For the umpteenth time in a matter of weeks, a recession indicator has started to flash. Bitcoin, which has begun to be classified as a “safe haven” asset, may stand to benefit from such a move in traditional financial markets.
Over the past few months, the world’s analysts and investors have begun to fear a recession. While some are as optimistic as ever, calling for new highs to be established for the S&P 500, more and more data is hinting at an impending drawdown in traditional finance. Bitcoin, as aforementioned, might be the beneficiary of such a move.
As pointed out this week by Twitter account “OddStats”, U.S. Treasury data shows that one-month Treasuries yielded more than all maturities through to the 30-year Treasury.
What this means is that a short-term purchase of government debt had a higher yield than all long-term debt. For those with knowledge of basic economics, this makes close to no sense.

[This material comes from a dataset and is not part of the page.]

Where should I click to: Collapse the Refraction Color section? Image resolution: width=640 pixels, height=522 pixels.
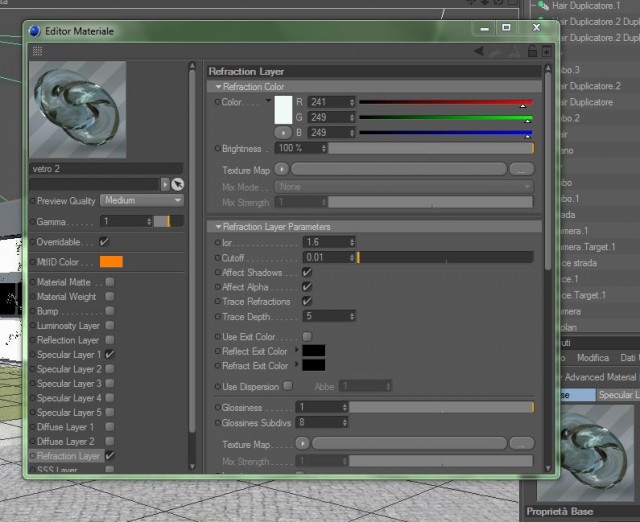[218, 87]
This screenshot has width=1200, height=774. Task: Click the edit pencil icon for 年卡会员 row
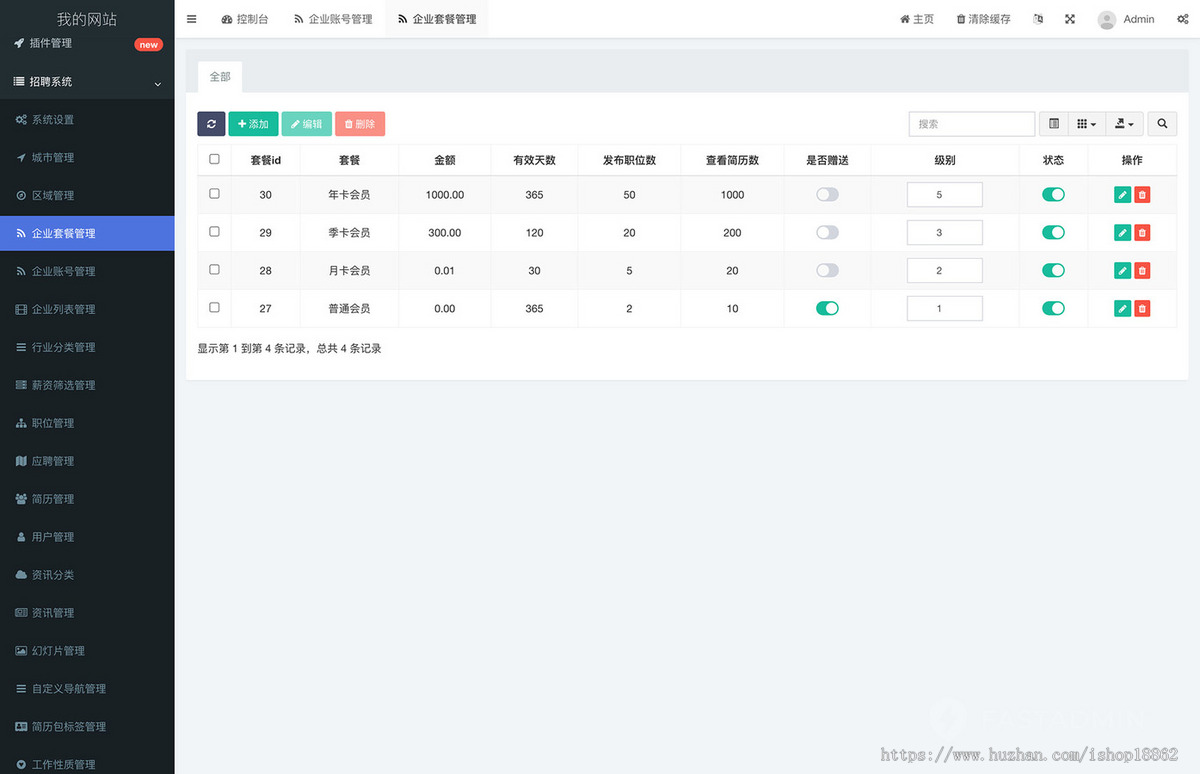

OddStats points out that the last time this happened was in 2007 — prior to the Great Recession. Should history repeat, the market may have another few months to run prior to a drop.

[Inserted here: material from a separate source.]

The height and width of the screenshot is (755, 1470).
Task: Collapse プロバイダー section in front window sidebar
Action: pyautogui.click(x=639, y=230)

Speaking to an analyst a year or two ago, they may have suggested that Bitcoin will fall in tandem with equities, just like blue-chip stocks getting slammed in 2008.

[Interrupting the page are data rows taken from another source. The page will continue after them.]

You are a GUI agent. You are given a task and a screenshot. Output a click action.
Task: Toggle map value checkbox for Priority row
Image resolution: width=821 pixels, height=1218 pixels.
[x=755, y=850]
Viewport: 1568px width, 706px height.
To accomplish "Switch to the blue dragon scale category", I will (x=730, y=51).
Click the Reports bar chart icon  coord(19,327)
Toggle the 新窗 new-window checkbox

Metro, the United Kingdom’s highest-circulation newspaper, recently released a Bitcoin article to its website. In it, a writer at the outlet accentuated that BTC is “less influenced by instability in the economy” — a safe haven asset or store of value — and is much more private than traditional forms of money.
Wall Street analysts and a number of prominent crypto investors have echoed this analysis.
Bloomberg recently spotted that the correlation between gold and Bitcoin has nearly doubled in the past six months, rising to just over 0.842 from 0.496. Just look to this chart from Binance’s research division, which shows that when gold spiked due to a fresh Trump tariff, so did the world’s favorite cryptocurrency.
With a recession brewing, which has been underscored by macroeconomic turmoil and geopolitical uncertainty (Hong Kong protests, trade wars, irresponsible monetary policy, etc.), gold is likely to rally, as will Bitcoin.